Les antalgiques sont classés en 3 catégories correspondant à des paliers :
- Palier 1 : (douleurs légères à moyennes). C’est par exemple le Paracétamol, l’Aspirine ou les anti-inflammatoires non stéroïdiens comme l’Ibuprofène
- Palier 2 : (douleurs moyennes à intenses). C’est par exemple le Tramadol.
- Palier 3 : (douleurs très intenses à rebelles). Ce sont les antalgiques opioïdes comme la Morphine ou d’autres molécules qui exercent un effet comparable à celui de la Morphine. Ils doivent être prescrits sur une ordonnance sécurisée pour limiter le risque d’usage illicite.
Focus sur les personnes âgées :
- Idée reçue : « C’est normal d’avoir mal quand on est vieux ! » C’est faux ! Certes, avec l’âge il est fréquent d’avoir des douleurs, notamment à cause de l’arthrose, mais avoir mal n’est pas une fatalité. D’ailleurs, cela peut même avoir des effets délétères, notamment sur le moral ! L’objectif de la prise en charge sera d’aboutir à un niveau de douleur tolérable ou au mieux de la faire disparaître.
- Les personnes âgées sont souvent polypathologiques et par conséquent elles prennent souvent plusieurs médicaments par jour. Soyez vigilants avec les traitements antalgiques – notamment s’ils sont pris en automédication – pour éviter des intéractions médicamenteuses. Pour en savoir plus sur le sujet, nous vous renvoyons à nos 2 articles : « Médicaments chez les personnes âgées : limiter la iatrogénie. » et « Six règles de bon usage des médicaments chez les personnes âgées.«
- Retenez que les anti-inflammatoires (comme l’Aspirine, l’ibuprofène…) ne sont pas recommandés chez les personnes âgées. Privilégiez le paracétamol (1g toutes les 6h, soit maximum 4g/j avec une prise la nuit). Si votre proche est insuffisamment soulagé, le médecin traitant pourra proposer d’autres molécules adaptées.

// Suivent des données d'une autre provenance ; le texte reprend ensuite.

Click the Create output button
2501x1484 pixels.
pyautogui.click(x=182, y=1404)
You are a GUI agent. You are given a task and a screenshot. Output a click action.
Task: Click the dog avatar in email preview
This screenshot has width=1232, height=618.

III.2 Prise en charge non médicamenteuse
Pour soulager certaines douleurs, on peut faire appel à des traitements non médicamenteux. D’ailleurs quand la douleur n’est pas trop intense, ce sont les traitements à privilégier en première intention.
Ils peuvent prendre différentes formes :
- Physiothérapie : usage du froid ou du chaud, ultrasons…
- Aides techniques : corset de maintien lombaire, collier en mousse, fauteuil adapté, lit médicalisé…
- Massages
- Balnéothérapie
- Techniques cognitivo-comportementales : relaxation, hypnose, sophrologie et différentes psychothérapies qui contribuent à diminuer l’anxiété et le stress, ce qui fait décroître la perception de douleur
- Activité physique adaptée
- …
Pour aller plus loin sur le sujet, voici 2 ressources complémentaires :
1. Vous pouvez consulter le livret de la Société française d’Etude et de Traitement de la douleur : « La douleur en questions. Quand les professionnels de santé vous expliquent la douleur et les traitements«
2. La vidéo ci-dessous vous explique la douleur chronique et comment s’y adapter. Nous on adore l’accent de nos amis québecois !!! En plus, cette vidéo est assez ludique car elle s’appuie sur de la facilitation graphique : tout le contenu est retranscrit en dessins et c’est très bien fait !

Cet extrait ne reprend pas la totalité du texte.